Углубляющаяся водная небезопасность в Центральной Азии, воспринимаемая как краткосрочная экологическая угроза, в средне- и долгосрочной перспективе может привести к структурным сдвигам, затрагивающим как региональную архитектуру безопасности, так и глобальное геополитическое равновесие. Изменение климата, рост населения и разрушение водной инфраструктуры, доставшейся в наследство от постсоветского периода, побуждают страны “C5” к принятию срочных и устойчивых мер, тогда как распределение воды между этими государствами приобретает всё более стратегический и конфликтный характер. Параллельно с этим, внешние вмешательства –такие как китайские гидротехнические проекты и афганский канал Коштепа– превращают воду не только в дефицитный ресурс, но и в главный инструмент регионального соперничества. Отказ Москвы от предложений по переброске воды из сибирских рек и её трактовка водного кризиса как не только технической, но и политико-стратегической проблемы, увеличивают вероятность того, что страны региона будут ещё теснее сотрудничать с Китаем и глобальными институтами развития. Как отмечает Jamestown Foundation, неспособность урегулировать водный кризис может привести к волнам массовой миграции из Центральной Азии в Россию, угрожая не только этническому балансу, но и внутренней политической стабильности.
В конечном итоге водная небезопасность в Центральной Азии, в сочетании с изменением климата, ростом населения и распадом инфраструктуры советского наследия, превратилась из экологической проблемы в вопрос геополитической безопасности. Распределение воды между странами “C5” углубляет региональную несогласованность; такие внешние факторы, как проекты плотин Китая и канал Коштепа в Афганистане, ещё больше усложняют проблему. Россия же рассматривает эти события как многоплановый риск, угрожающий как её региональному влиянию, так и внутренней стабильности. В ответ на запрос о переброске воды из сибирских рек Москва ссылается на внутренний водный кризис и экономическую нагрузку, занимая выжидательную позицию. Это расширяет поле влияния таких акторов, как Китай. Если Россия не сможет превратить свой технический потенциал в конструктивное региональное сотрудничество, она может не только утратить влияние в Центральной Азии, но и столкнуться с кризисами безопасности и общественной стабильности к востоку от Урала.
[1] “Water Insecurity in Central Asia”, Atlantic Council, https://www.atlanticcouncil.org/event/report-launch-water-insecurity-in-central-asia/, (Дата обращения: 08.07.2025).
[2] “Water Crisis in Central Asia: from Diagnostic Assessment to Decisive Action”, Eurasian Development Bank, https://eabr.org/en/press/news/water-crisis-in-central-asia-from-diagnostic-assessment-to-decisive-action, (Дата обращения: 08.07.2025).

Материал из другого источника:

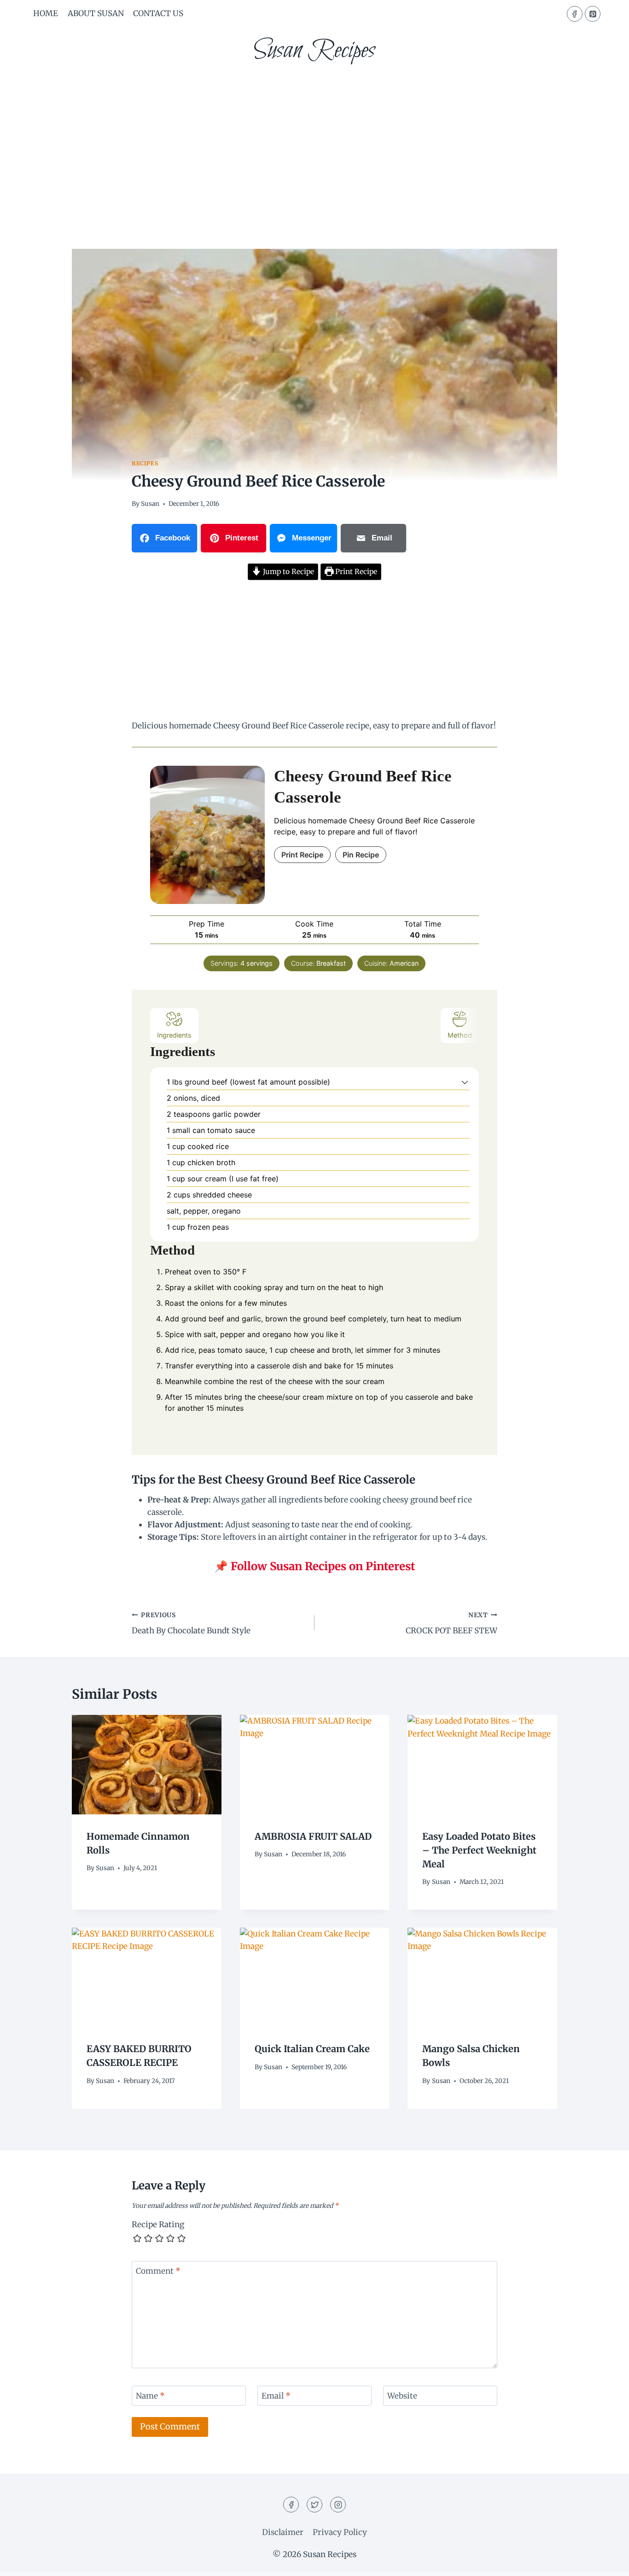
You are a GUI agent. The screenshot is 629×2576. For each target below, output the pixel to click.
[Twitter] (314, 2504)
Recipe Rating (158, 2224)
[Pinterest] (592, 14)
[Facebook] (574, 14)
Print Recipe (355, 571)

[3] Genzia Fides, “Strany Tsentralnoy Azii Stremyatsya Sokhranit Vodnyye Resursy”, Check Point, https://check-point.kz/publication?id=6128, (Дата обращения: 08.07.2025).
[4] Paul Goble, “Central Asia’s Water Crisis Becoming Russia’s Problem”, The Jamestown Foundation, https://jamestown.org/program/central-asias-water-crisis-becoming-russias-problem/, (Дата обращения: 08.07.2025).
[5] “Vodnyy Krizis v Tsentralnoy Azii. Vlasti Regiona Vnov Predlagayut Ispolzovat Vodu Sibiri”, Podrobno, https://podrobno.uz/cat/world/vodnyy-krizis-v-tsentralnoy-azii-vlasti-regiona-vnov-predlagayut-ispolzovat-vodu-sibiri/, (Дата обращения: 08.07.2025).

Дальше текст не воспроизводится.